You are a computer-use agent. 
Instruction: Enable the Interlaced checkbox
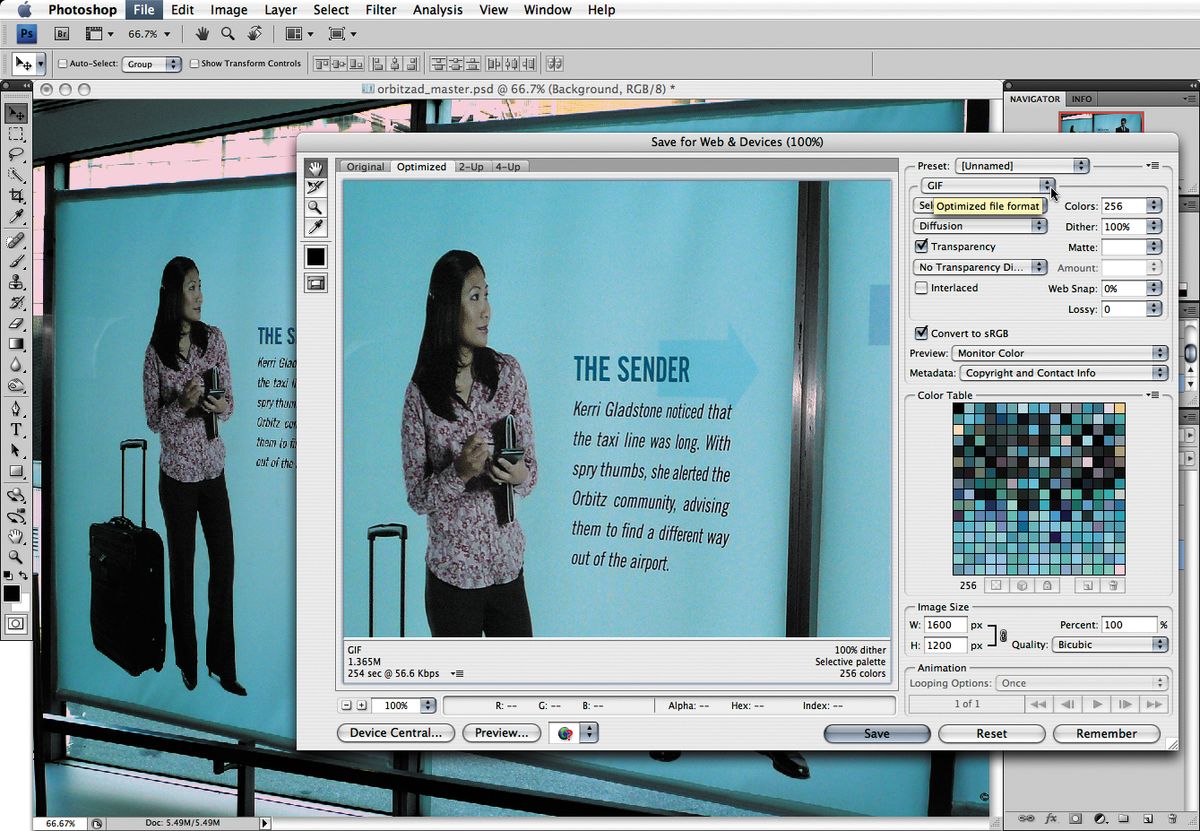point(922,288)
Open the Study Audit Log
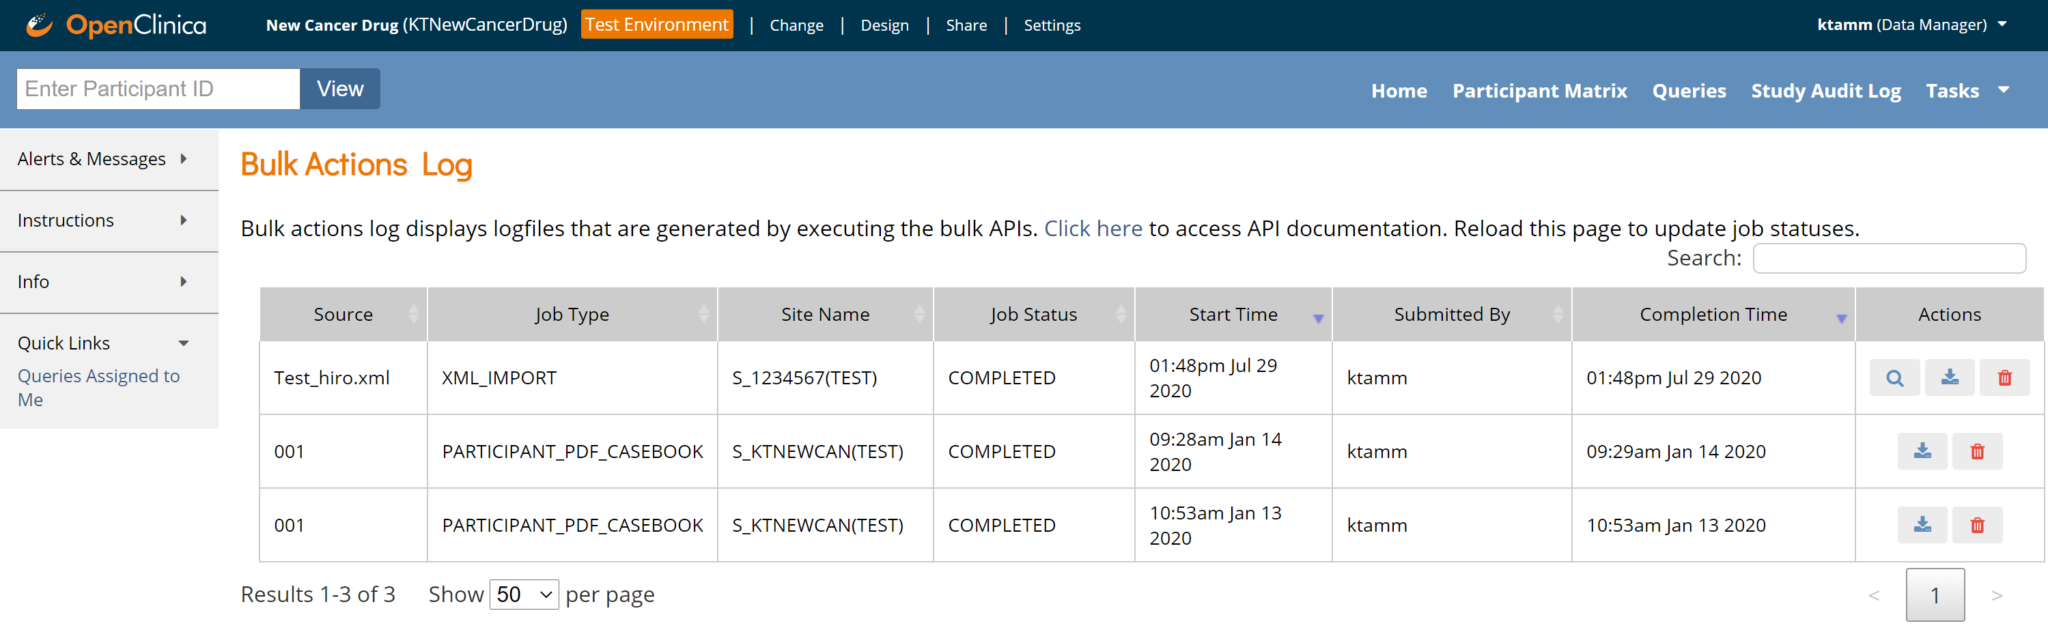Screen dimensions: 2048x643 (1825, 91)
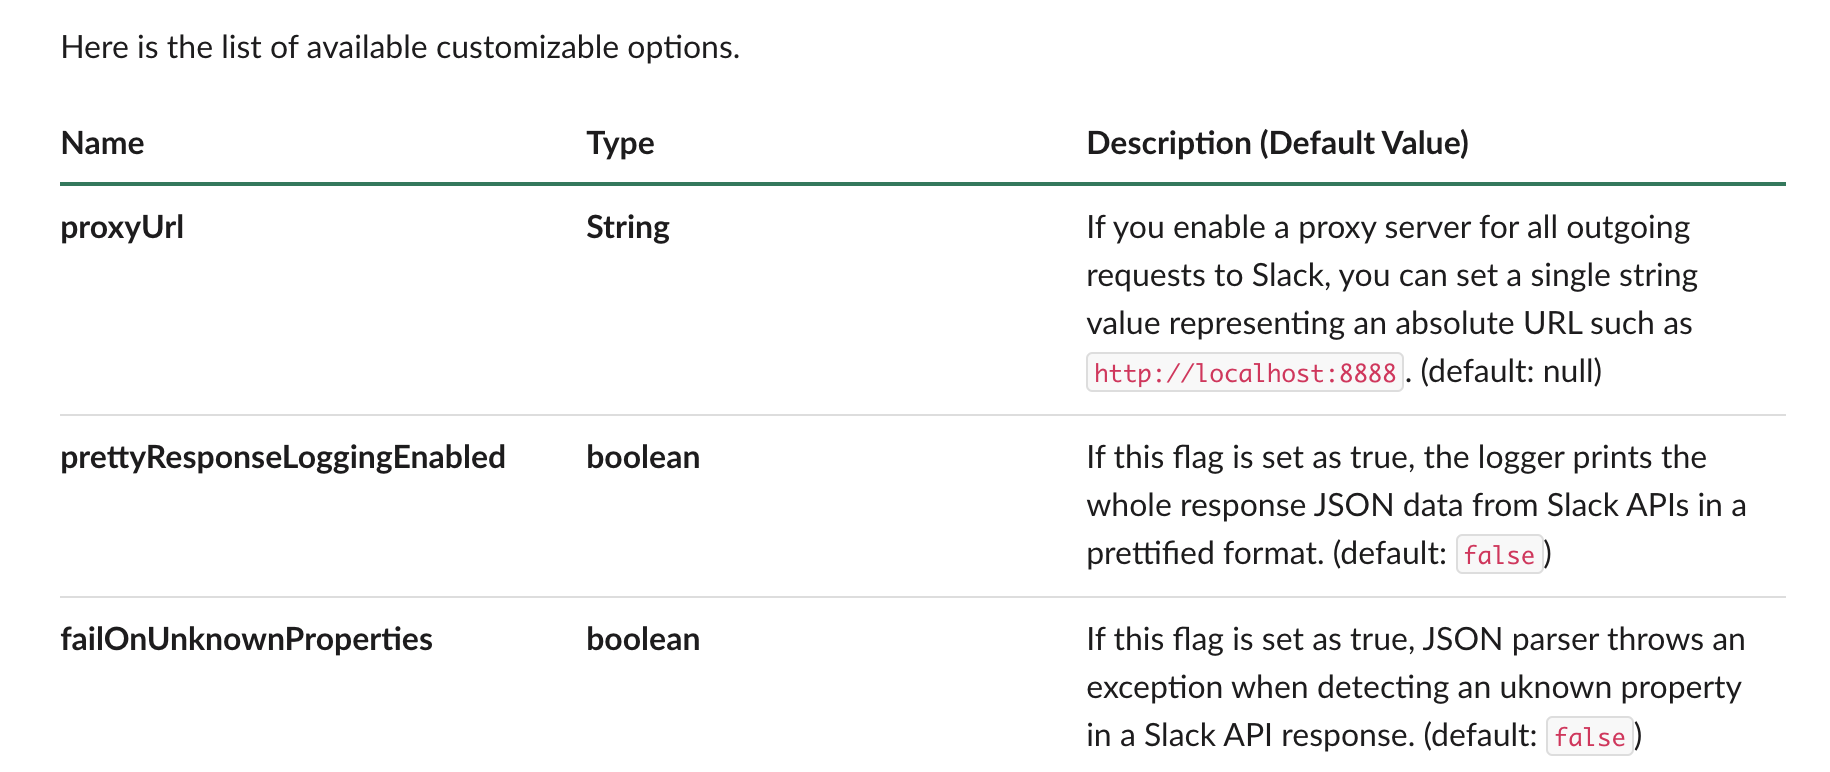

■ Directions
Rewrite every item with "checkbox" replaced by "check box" and all other wording left unchanged. Omit the pictures from your version.

■ Written response
You are a computer-use agent. 
Instruction: Enable the Interlaced check box
point(922,288)
Open the Study Audit Log
Screen dimensions: 2048x643 (1825, 91)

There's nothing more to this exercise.